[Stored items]
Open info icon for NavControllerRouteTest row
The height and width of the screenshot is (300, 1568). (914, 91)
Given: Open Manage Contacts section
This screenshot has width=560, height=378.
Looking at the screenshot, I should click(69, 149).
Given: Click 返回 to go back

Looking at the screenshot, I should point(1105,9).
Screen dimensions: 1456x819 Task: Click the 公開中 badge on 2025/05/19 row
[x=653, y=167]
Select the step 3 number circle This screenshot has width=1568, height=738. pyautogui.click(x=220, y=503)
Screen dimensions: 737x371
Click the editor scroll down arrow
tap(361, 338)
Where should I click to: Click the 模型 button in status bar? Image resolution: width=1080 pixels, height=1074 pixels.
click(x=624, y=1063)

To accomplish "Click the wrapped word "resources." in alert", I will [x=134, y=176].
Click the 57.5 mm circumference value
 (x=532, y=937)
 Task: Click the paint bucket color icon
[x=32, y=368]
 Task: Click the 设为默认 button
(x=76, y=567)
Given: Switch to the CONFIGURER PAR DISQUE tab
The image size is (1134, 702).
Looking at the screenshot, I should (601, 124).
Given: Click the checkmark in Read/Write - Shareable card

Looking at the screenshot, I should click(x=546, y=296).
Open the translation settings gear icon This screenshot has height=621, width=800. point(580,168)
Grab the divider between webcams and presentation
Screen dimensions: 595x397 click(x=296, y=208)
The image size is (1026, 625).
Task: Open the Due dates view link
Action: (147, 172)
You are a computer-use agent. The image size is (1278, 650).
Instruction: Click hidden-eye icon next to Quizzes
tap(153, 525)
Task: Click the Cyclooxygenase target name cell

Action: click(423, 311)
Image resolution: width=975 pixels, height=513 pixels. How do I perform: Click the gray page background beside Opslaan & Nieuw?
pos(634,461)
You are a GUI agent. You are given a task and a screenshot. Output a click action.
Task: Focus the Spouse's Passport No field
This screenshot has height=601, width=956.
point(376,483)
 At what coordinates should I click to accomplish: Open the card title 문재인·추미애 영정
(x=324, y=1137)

Problem — Among the entries above, count the lines that contain the word "agent" and give the number by itself.

Output of the exercise — 2